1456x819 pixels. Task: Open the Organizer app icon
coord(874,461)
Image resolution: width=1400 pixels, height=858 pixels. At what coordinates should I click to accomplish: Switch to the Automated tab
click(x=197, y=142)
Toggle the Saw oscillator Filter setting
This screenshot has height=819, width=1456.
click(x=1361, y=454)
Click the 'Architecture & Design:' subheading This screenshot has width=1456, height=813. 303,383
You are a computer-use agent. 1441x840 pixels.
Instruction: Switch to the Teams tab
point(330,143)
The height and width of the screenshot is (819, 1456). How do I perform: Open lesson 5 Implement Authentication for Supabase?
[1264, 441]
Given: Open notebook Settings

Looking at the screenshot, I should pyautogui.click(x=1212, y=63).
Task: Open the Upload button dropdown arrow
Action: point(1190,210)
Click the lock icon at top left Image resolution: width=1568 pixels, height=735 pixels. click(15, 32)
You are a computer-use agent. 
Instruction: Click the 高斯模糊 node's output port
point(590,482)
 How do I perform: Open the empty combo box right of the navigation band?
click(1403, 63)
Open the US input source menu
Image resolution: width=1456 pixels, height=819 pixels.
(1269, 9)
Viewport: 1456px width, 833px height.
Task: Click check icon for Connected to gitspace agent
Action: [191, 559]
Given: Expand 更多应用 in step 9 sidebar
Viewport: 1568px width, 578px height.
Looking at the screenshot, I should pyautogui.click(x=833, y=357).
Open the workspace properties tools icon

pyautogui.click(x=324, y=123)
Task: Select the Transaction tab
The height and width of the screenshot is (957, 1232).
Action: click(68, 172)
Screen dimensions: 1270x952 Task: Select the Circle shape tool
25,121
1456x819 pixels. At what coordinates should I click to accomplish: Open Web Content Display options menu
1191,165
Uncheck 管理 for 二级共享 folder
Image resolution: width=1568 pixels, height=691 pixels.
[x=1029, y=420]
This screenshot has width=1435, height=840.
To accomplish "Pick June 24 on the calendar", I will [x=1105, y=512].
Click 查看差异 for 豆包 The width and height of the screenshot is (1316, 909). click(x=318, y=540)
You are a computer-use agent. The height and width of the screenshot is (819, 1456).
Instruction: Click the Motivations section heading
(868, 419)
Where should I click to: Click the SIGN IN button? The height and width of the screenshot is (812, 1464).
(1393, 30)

- [Brief] In the data above, how many lines contain the word "computer"? Write the number only.

- [Exercise solution] 3